**What you need to do**.
A) For each statement below, say whether it agrees with the news article on the Santa Ana murder trial. Answer yes or no and quote the deciding words of the article. (i) Annie Hung Kim Pham was 26 years old. (ii) Both defendants pleaded not guilty to murder and to an assault count. (iii) The prosecutor described the video as easy to follow.
B) Resume the news article on the Santa Ana murder trial, starting after its last sentence.

**Page extract**.
SANTA ANA, Calif. » The murder trial of two California women charged with kicking another woman to death in a brawl outside a popular nightclub began Wednesday with both sides showing the jury cellphone footage of the melee.

The blurry, seconds-long videos are expected to be critical evidence used by both prosecutors and defense in the trial of Vanesa Zavala, 26, and Candace Brito, 27, who were arrested in the death of newlywed and aspiring writer Annie Hung Kim Pham.

Pham, 23, died after being taken off life support several days after the attack, which occurred in the early hours of Jan. 18 outside The Crosby, a trendy bar in downtown Santa Ana.

Defense attorneys for the two women told jurors in opening statements that their clients’ actions that night were in self-defense.

"You’re allowed to hit a person back when they hit you. It’s as simple as that," said Zavala’s lawyer, Kenneth Reed, according to the Orange County Register.

Both women have pleaded not guilty to murder and to a related count of assault.

Prosecutor Troy Pino said, however, that while Pham might have thrown the first punch, it didn’t excuse the blows to the head that she received as the confrontation escalated — particularly when she was on the ground, struggling.

Pino conceded that the video might be difficult to follow, but that eyewitnesses he will call to testify can fill in the gaps, proving Brito and Zavala’s guilt.

At the preliminary hearing earlier this year, witnesses testified that Pham and her group of 11 friends were waiting in line to get into the club as Brito, Zavala and several of their friends were exiting.

**Listed entries**.

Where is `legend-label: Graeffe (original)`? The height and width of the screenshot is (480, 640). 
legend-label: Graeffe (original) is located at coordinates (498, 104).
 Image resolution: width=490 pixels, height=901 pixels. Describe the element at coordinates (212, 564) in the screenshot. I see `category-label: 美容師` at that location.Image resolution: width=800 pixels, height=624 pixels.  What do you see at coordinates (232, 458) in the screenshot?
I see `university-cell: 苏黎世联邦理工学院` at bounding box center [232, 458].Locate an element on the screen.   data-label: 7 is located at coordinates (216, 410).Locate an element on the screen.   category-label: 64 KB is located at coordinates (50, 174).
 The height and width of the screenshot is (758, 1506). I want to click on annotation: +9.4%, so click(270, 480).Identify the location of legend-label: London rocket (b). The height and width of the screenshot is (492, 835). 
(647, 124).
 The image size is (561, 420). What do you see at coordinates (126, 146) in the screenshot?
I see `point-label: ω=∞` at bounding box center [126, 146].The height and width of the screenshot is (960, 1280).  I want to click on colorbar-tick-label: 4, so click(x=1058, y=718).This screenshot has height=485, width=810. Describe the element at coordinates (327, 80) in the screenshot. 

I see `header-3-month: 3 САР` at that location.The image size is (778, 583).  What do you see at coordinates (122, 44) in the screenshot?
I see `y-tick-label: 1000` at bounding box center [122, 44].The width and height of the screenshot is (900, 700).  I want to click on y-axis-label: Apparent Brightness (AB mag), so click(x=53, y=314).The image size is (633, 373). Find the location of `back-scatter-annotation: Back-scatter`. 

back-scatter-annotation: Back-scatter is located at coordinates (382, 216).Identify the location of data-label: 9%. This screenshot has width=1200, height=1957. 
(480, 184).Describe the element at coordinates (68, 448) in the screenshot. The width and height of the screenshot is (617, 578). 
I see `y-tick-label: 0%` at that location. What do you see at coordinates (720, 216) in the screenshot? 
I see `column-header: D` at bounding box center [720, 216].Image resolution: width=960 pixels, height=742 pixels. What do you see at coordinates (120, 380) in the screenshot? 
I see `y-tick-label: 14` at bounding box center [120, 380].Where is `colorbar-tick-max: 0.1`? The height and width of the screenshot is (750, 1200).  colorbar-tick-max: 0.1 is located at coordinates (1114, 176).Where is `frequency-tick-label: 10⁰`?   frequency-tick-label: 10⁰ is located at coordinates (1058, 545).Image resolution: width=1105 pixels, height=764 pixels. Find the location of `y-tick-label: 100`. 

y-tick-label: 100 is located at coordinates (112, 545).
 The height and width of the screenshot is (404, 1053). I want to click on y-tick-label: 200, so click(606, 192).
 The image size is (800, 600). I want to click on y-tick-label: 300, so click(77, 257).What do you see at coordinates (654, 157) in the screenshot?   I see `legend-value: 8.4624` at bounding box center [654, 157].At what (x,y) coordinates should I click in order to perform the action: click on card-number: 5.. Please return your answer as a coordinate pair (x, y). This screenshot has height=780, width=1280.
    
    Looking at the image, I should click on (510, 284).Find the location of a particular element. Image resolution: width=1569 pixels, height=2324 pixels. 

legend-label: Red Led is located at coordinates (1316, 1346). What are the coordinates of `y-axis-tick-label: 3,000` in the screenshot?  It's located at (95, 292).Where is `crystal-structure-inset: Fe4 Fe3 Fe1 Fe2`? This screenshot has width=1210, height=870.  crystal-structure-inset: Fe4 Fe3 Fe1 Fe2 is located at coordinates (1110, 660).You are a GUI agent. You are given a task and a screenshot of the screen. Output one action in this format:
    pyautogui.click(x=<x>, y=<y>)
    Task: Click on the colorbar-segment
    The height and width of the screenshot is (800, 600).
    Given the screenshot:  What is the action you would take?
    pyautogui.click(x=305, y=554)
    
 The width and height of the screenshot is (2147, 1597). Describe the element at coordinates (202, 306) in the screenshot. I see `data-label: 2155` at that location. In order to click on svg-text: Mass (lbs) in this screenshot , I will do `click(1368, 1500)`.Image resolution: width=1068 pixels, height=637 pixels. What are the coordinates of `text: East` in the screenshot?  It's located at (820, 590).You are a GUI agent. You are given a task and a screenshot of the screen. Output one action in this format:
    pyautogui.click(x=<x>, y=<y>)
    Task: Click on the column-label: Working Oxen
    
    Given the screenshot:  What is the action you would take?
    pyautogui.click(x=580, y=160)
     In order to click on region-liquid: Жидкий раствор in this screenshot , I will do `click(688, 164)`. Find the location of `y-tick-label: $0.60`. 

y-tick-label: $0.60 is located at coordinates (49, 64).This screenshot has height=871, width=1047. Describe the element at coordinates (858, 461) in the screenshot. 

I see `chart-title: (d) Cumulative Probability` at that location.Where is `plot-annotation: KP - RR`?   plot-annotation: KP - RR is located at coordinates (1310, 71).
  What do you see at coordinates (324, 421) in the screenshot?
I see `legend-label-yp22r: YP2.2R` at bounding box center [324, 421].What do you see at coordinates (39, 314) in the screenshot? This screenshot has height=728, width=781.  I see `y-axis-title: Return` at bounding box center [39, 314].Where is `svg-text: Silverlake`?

**Response list**.
A)
(i) No: "Pham, 23, died after being taken off life support several days after the attack"
(ii) Yes: "Both women have pleaded not guilty to murder and to a related count of assault."
(iii) No: "Pino conceded that the video might be difficult to follow"

B)
At some point, the groups bumped into each other.

One witness told authorities that Pham started swearing and threw the first punch. But Pham’s friends told police the three women in the other group attacked Pham without provocation after they bumped into her.

Zavala told police that Pham’s first swing hit her and the fight began.

Defense attorneys have repeatedly indicated that Pham’s friends might have minimized her role in the fight and their own involvement.

A forensic pathologist who conducted Pham’s autopsy ruled the cause of death was blunt force injury to the head but said it was impossible to tell whether one specific blow caused the fatal brain bleeding or if it came from a combination of blows.

Pham, who went by the first name Kim, graduated from Chapman University last year and would have celebrated her first wedding anniversary earlier this year.

She was an aspiring writer whose work was published online and in an anthology of works by Vietnamese-American writers.